Task statement:
Turn the entries from the line containing "You are a computer-use" through the line containing "click(397, 221)" into a JSON list of strings, with one string per line and no blank lines. Leave the pictures out of your answer.

Entries drawn from a collection:
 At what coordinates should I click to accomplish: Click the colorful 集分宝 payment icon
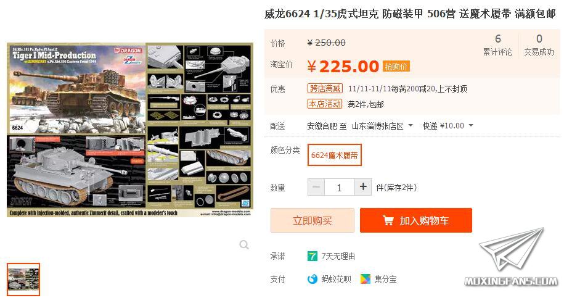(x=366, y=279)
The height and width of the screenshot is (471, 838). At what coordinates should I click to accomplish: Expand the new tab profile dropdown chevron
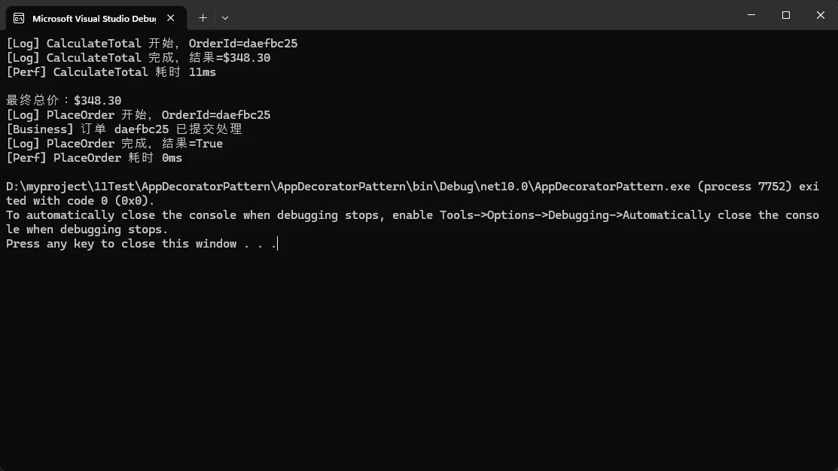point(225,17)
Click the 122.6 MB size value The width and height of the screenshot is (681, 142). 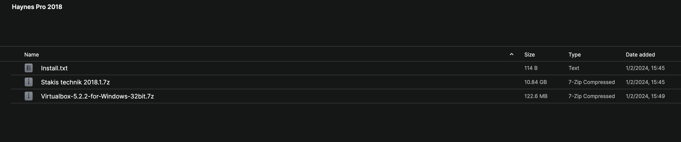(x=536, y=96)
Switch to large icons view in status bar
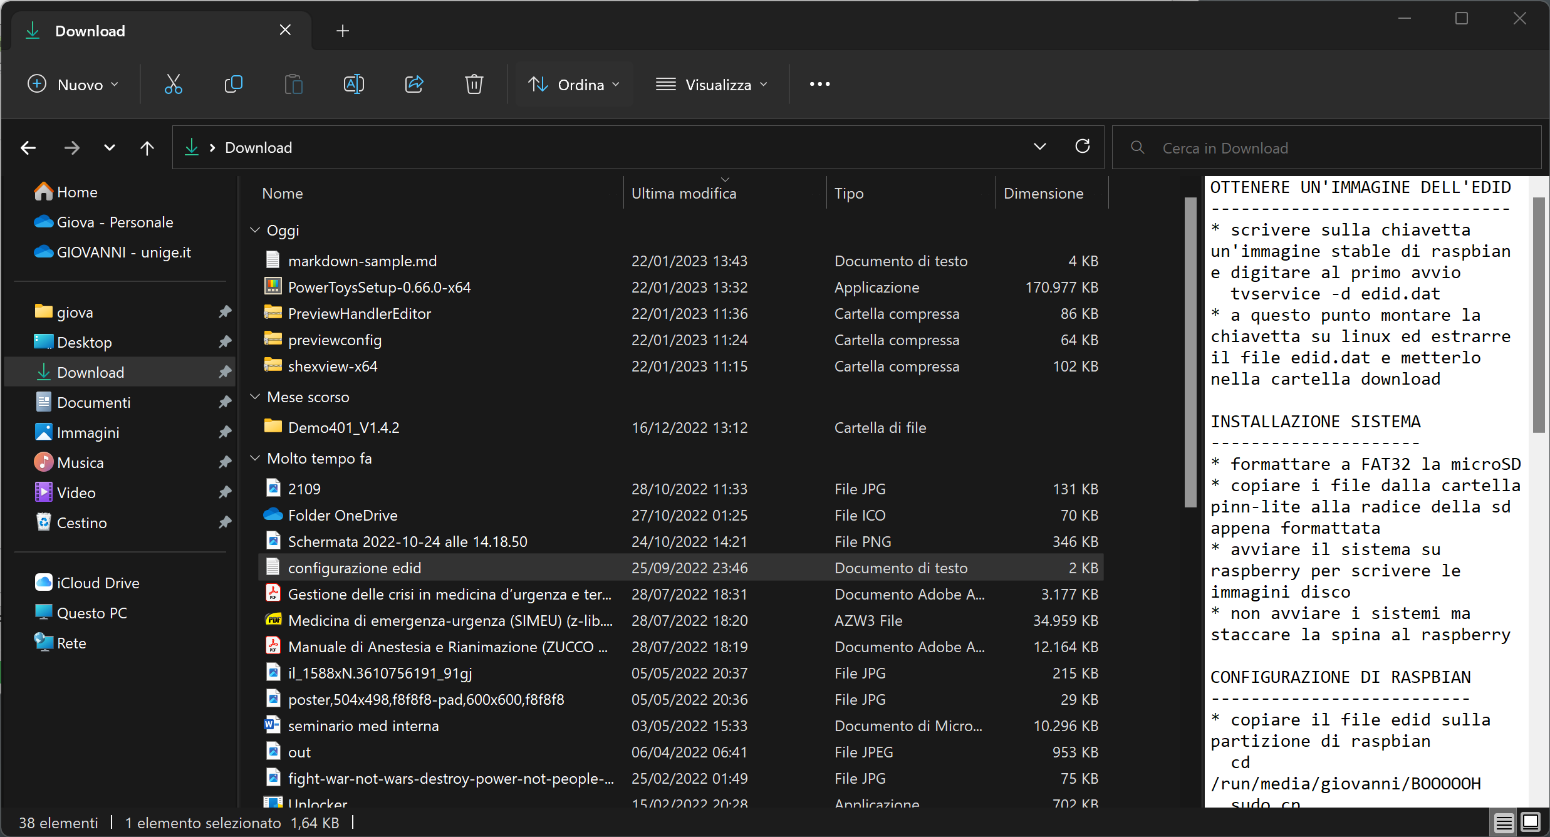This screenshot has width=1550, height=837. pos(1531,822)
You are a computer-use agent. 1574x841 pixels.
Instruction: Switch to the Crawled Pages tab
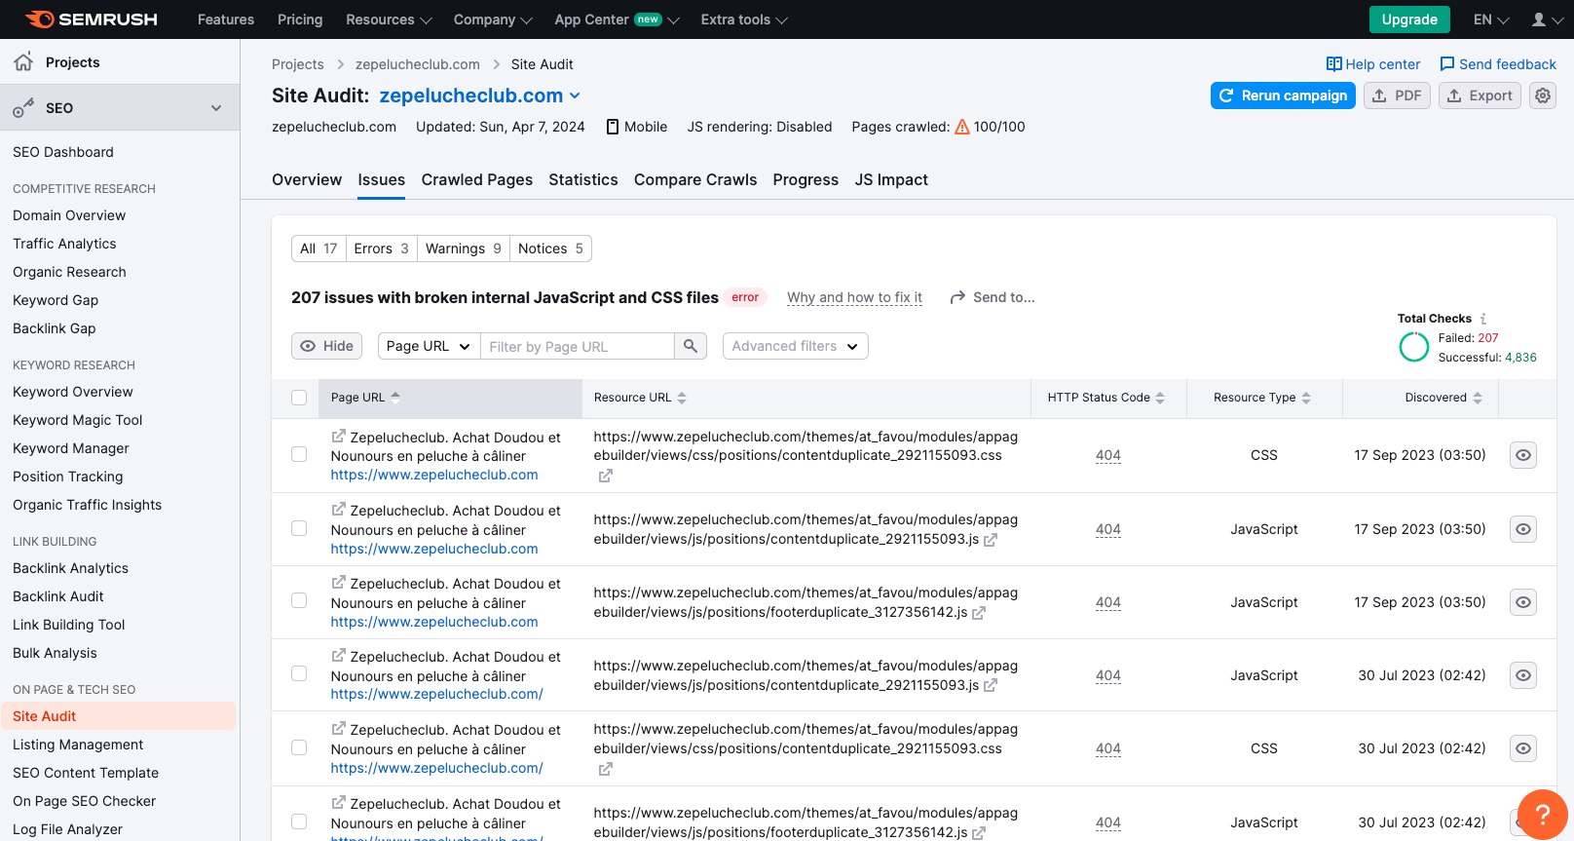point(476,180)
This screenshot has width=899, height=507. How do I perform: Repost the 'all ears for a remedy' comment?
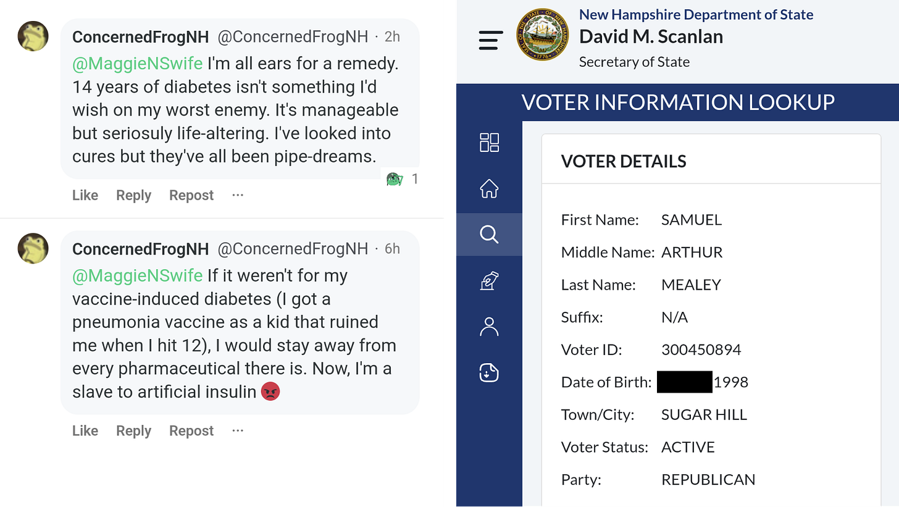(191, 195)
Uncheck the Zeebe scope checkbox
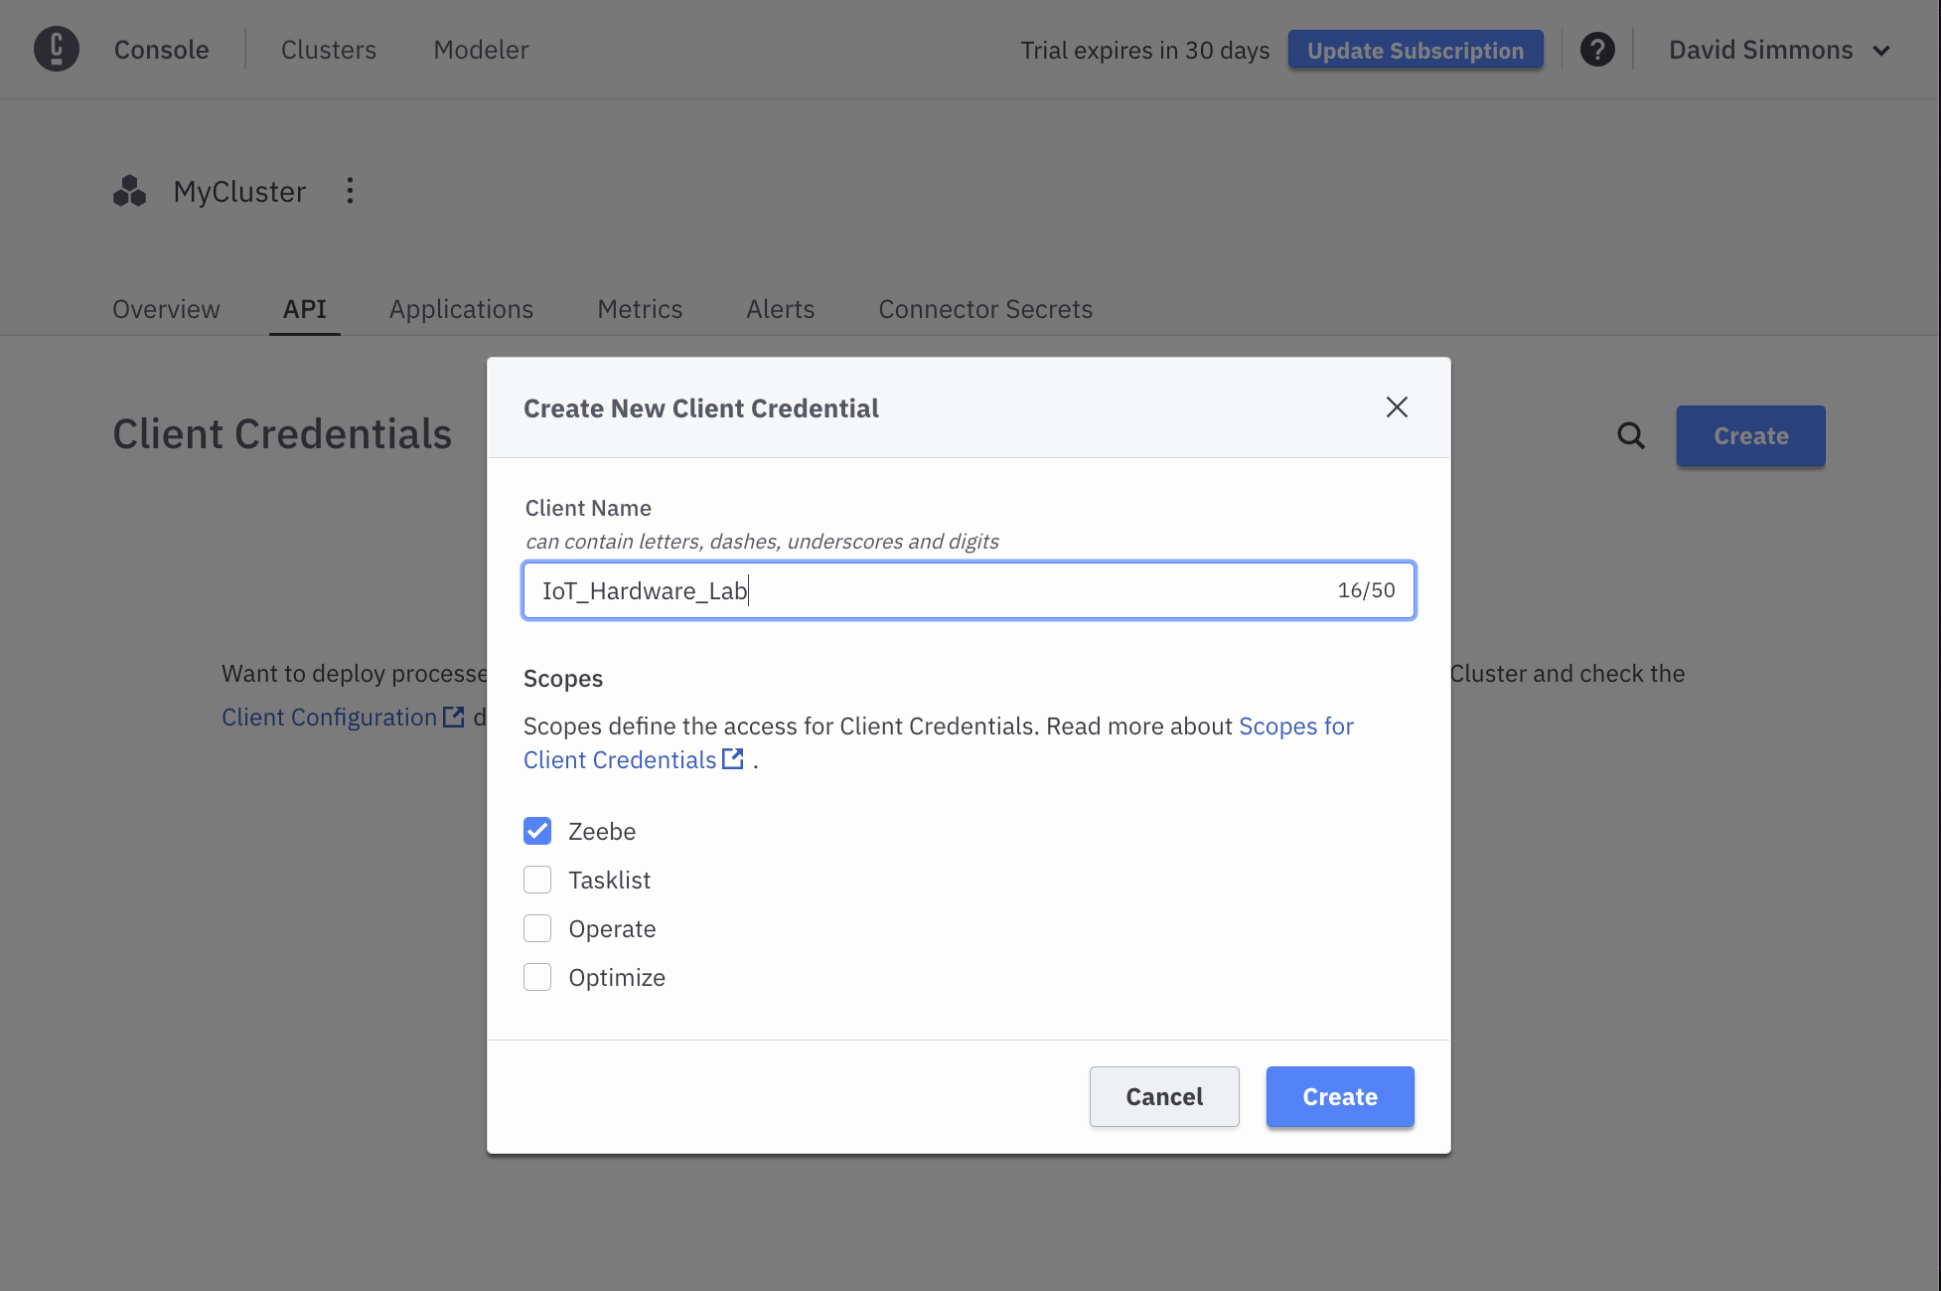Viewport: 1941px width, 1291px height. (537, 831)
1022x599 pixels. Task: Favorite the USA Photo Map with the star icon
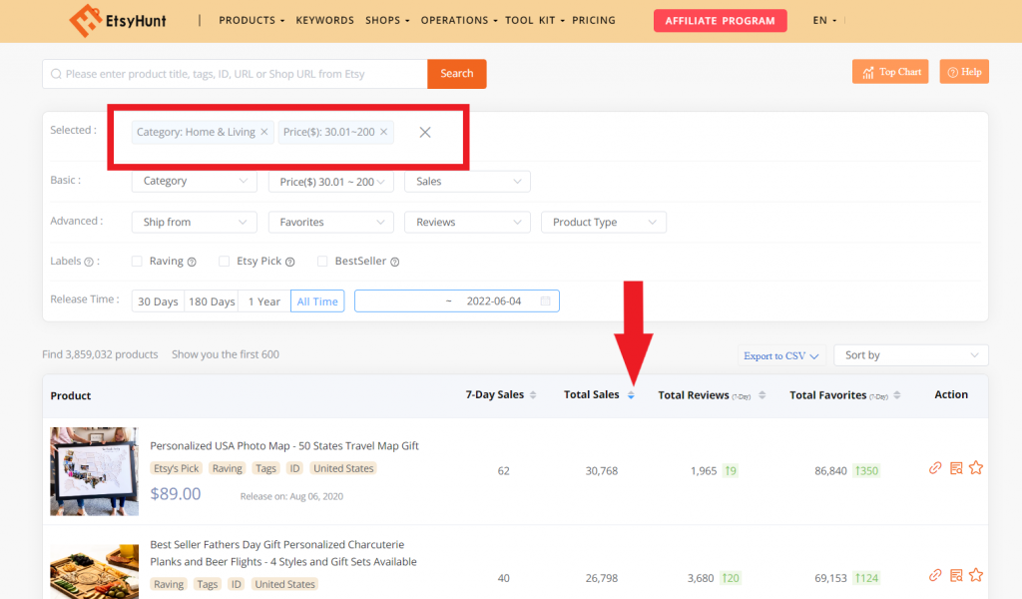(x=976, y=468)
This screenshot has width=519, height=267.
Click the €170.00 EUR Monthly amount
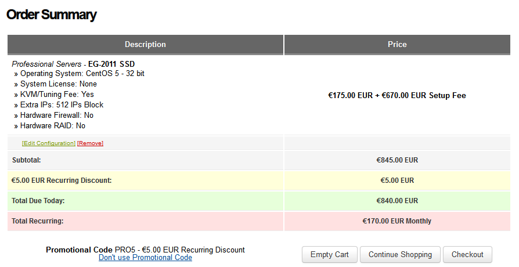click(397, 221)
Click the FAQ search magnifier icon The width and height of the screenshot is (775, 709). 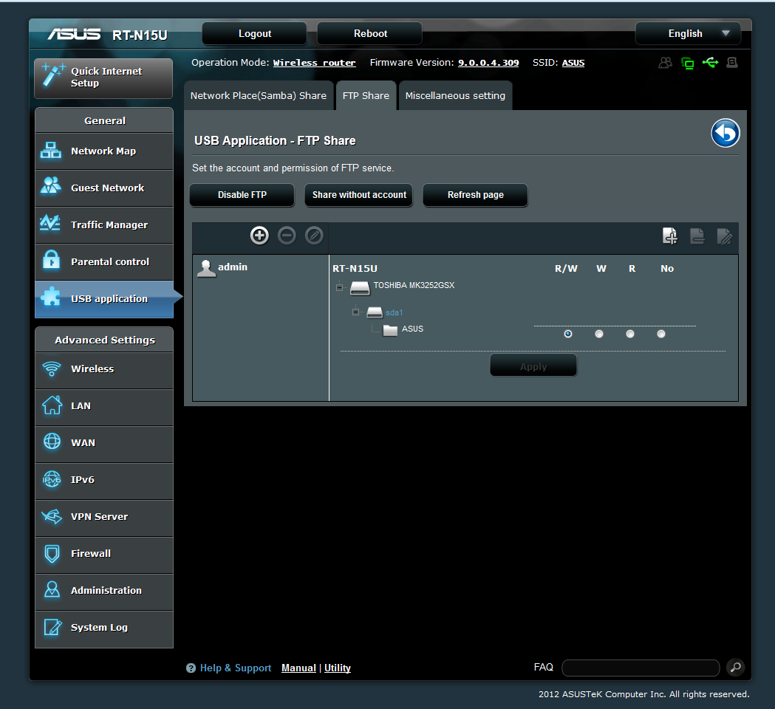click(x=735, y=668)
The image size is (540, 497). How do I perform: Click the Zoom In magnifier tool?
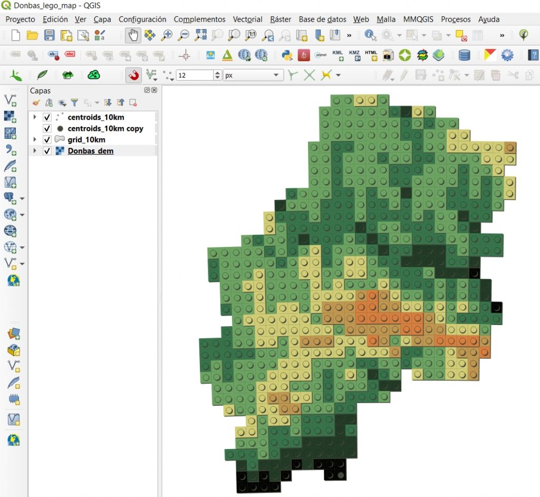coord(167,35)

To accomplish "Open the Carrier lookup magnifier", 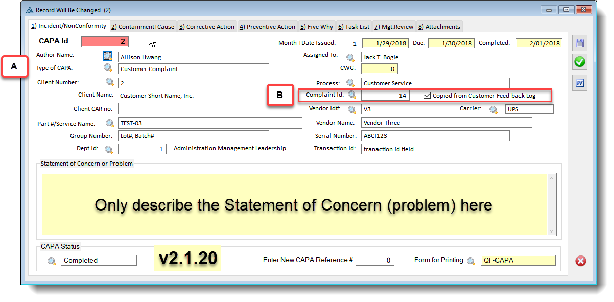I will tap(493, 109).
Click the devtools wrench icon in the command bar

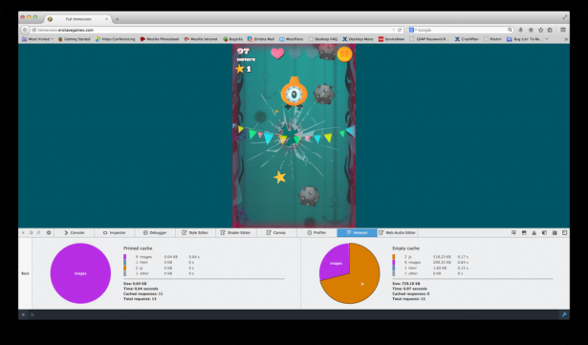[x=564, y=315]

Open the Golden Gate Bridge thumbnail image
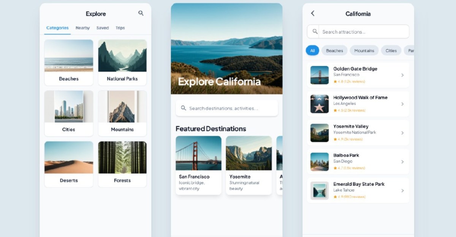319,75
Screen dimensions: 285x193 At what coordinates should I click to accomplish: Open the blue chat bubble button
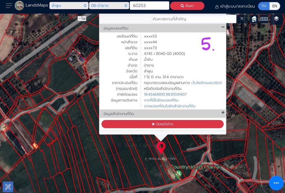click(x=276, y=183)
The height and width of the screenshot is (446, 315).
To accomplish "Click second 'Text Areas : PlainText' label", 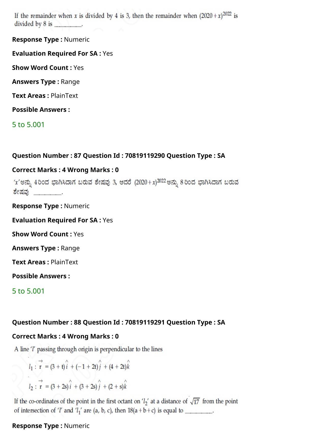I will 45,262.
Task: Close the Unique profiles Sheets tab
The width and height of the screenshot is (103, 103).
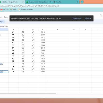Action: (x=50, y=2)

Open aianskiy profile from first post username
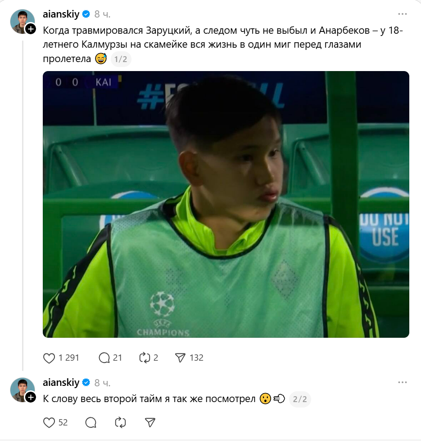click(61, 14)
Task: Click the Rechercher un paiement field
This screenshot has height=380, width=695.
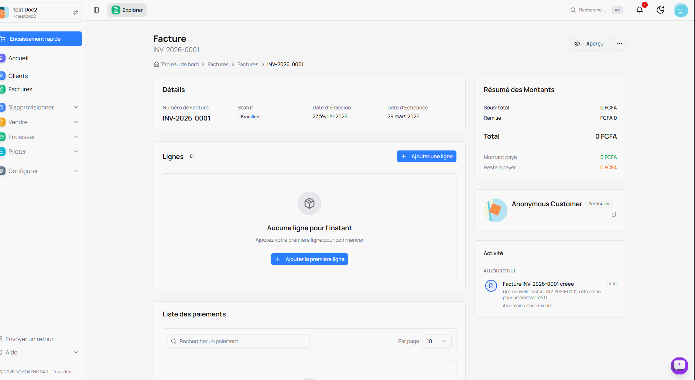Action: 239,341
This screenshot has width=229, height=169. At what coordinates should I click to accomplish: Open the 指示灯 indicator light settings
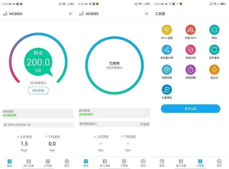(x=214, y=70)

Output of the exercise:
[
  "You are a computer-use agent. 1574x841 pixels.",
  "Instruction: Switch to the Crawled Pages tab",
  "point(476,180)",
  "This screenshot has width=899, height=507. How do I perform: Repost the 'all ears for a remedy' comment?",
  "(191, 195)",
  "Uncheck the Zeebe scope checkbox",
  "Viewport: 1941px width, 1291px height. (537, 831)",
  "1022x599 pixels. Task: Favorite the USA Photo Map with the star icon",
  "(x=976, y=468)",
  "This screenshot has width=519, height=267.",
  "Click the €170.00 EUR Monthly amount",
  "click(397, 221)"
]